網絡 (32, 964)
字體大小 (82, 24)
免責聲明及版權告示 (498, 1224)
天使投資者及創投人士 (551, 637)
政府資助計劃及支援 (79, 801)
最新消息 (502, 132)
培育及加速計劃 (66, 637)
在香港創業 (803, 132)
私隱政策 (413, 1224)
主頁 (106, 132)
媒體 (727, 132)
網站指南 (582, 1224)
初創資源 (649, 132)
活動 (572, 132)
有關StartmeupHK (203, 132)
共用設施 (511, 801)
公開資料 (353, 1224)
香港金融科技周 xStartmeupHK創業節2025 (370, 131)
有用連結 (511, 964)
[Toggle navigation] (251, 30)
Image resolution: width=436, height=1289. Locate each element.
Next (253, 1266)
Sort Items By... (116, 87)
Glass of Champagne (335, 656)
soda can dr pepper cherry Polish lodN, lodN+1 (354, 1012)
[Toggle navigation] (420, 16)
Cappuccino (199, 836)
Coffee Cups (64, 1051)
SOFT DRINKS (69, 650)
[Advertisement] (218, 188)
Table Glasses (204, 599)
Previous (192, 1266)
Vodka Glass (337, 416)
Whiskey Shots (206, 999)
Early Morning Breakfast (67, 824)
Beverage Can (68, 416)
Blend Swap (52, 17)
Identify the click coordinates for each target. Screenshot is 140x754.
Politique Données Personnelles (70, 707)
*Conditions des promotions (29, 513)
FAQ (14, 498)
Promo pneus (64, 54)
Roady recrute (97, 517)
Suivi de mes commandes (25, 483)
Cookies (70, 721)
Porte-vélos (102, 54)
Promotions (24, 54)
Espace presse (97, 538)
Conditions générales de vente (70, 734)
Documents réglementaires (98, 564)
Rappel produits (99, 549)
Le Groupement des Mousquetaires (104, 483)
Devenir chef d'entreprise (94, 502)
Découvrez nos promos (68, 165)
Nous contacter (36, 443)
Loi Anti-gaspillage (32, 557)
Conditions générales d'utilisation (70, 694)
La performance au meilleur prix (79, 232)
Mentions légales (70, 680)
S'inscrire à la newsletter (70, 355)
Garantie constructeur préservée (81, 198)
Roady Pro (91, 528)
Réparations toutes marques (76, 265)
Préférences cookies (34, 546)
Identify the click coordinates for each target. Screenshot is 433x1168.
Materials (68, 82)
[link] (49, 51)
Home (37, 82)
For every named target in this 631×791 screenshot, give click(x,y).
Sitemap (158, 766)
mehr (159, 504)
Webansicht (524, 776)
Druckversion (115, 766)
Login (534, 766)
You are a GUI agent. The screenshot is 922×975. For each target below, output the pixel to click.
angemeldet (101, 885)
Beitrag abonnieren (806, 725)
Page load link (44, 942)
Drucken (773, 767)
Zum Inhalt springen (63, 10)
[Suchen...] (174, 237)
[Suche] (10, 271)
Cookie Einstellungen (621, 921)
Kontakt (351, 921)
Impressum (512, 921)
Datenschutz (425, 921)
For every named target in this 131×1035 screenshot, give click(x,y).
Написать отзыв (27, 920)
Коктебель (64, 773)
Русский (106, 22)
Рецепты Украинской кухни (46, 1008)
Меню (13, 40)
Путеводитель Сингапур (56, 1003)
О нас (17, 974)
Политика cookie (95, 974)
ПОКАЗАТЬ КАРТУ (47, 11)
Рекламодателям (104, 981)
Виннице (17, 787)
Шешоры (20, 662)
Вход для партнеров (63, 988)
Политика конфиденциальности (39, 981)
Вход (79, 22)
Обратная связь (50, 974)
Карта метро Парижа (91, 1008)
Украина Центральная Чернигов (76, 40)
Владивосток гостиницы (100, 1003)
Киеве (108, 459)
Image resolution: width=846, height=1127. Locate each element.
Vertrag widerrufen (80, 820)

[Problem requirements]
Turn every line of the data above into a numbered list, leaving out any blank lines.

[Result for this exercise]
1. 網絡 (32, 964)
2. 字體大小 (82, 24)
3. 免責聲明及版權告示 (498, 1224)
4. 天使投資者及創投人士 (551, 637)
5. 政府資助計劃及支援 (79, 801)
6. 最新消息 (502, 132)
7. 培育及加速計劃 (66, 637)
8. 在香港創業 (803, 132)
9. 私隱政策 (413, 1224)
10. 主頁 (106, 132)
11. 媒體 (727, 132)
12. 網站指南 (582, 1224)
13. 初創資源 (649, 132)
14. 活動 (572, 132)
15. 有關StartmeupHK (203, 132)
16. 共用設施 (511, 801)
17. 公開資料 (353, 1224)
18. 香港金融科技周 xStartmeupHK創業節2025 (370, 131)
19. 有用連結 (511, 964)
20. [Toggle navigation] (251, 30)
21. Image resolution: width=436, height=1289. Locate each element.
22. Next (253, 1266)
23. Sort Items By... (116, 87)
24. Glass of Champagne (335, 656)
25. soda can dr pepper cherry Polish lodN, lodN+1 (354, 1012)
26. [Toggle navigation] (420, 16)
27. Cappuccino (199, 836)
28. Coffee Cups (64, 1051)
29. SOFT DRINKS (69, 650)
30. [Advertisement] (218, 188)
31. Table Glasses (204, 599)
32. Previous (192, 1266)
33. Vodka Glass (337, 416)
34. Whiskey Shots (206, 999)
35. Early Morning Breakfast (67, 824)
36. Beverage Can (68, 416)
37. Blend Swap (52, 17)
38. Identify the click coordinates for each target. Screenshot is 140x754.
39. Politique Données Personnelles (70, 707)
40. *Conditions des promotions (29, 513)
41. FAQ (14, 498)
42. Promo pneus (64, 54)
43. Roady recrute (97, 517)
44. Suivi de mes commandes (25, 483)
45. Cookies (70, 721)
46. Porte-vélos (102, 54)
47. Promotions (24, 54)
48. Espace presse (97, 538)
49. Conditions générales de vente (70, 734)
50. Documents réglementaires (98, 564)
51. Rappel produits (99, 549)
52. Le Groupement des Mousquetaires (104, 483)
53. Devenir chef d'entreprise (94, 502)
54. Découvrez nos promos (68, 165)
55. Nous contacter (36, 443)
56. Loi Anti-gaspillage (32, 557)
57. Conditions générales d'utilisation (70, 694)
58. La performance au meilleur prix (79, 232)
59. Mentions légales (70, 680)
60. S'inscrire à la newsletter (70, 355)
61. Garantie constructeur préservée (81, 198)
62. Roady Pro (91, 528)
63. Réparations toutes marques (76, 265)
64. Préférences cookies (34, 546)
65. Identify the click coordinates for each target. Screenshot is 433x1168.
66. Materials (68, 82)
67. [link] (49, 51)
68. Home (37, 82)
69. For every named target in this 631×791 screenshot, give click(x,y).
70. Sitemap (158, 766)
71. mehr (159, 504)
72. Webansicht (524, 776)
73. Druckversion (115, 766)
74. Login (534, 766)
75. You are a GUI agent. The screenshot is 922×975. For each target below, output the pixel to click.
76. angemeldet (101, 885)
77. Beitrag abonnieren (806, 725)
78. Page load link (44, 942)
79. Drucken (773, 767)
80. Zum Inhalt springen (63, 10)
81. [Suchen...] (174, 237)
82. [Suche] (10, 271)
83. Cookie Einstellungen (621, 921)
84. Kontakt (351, 921)
85. Impressum (512, 921)
86. Datenschutz (425, 921)
87. For every named target in this 131×1035 screenshot, give click(x,y).
88. Написать отзыв (27, 920)
89. Коктебель (64, 773)
90. Русский (106, 22)
91. Рецепты Украинской кухни (46, 1008)
92. Меню (13, 40)
93. Путеводитель Сингапур (56, 1003)
94. О нас (17, 974)
95. Политика cookie (95, 974)
96. ПОКАЗАТЬ КАРТУ (47, 11)
97. Рекламодателям (104, 981)
98. Виннице (17, 787)
99. Шешоры (20, 662)
100. Вход для партнеров (63, 988)
101. Политика конфиденциальности (39, 981)
102. Вход (79, 22)
103. Обратная связь (50, 974)
104. Карта метро Парижа (91, 1008)
105. Украина Центральная Чернигов (76, 40)
106. Владивосток гостиницы (100, 1003)
107. Киеве (108, 459)
108. Image resolution: width=846, height=1127. Locate each element.
109. Vertrag widerrufen (80, 820)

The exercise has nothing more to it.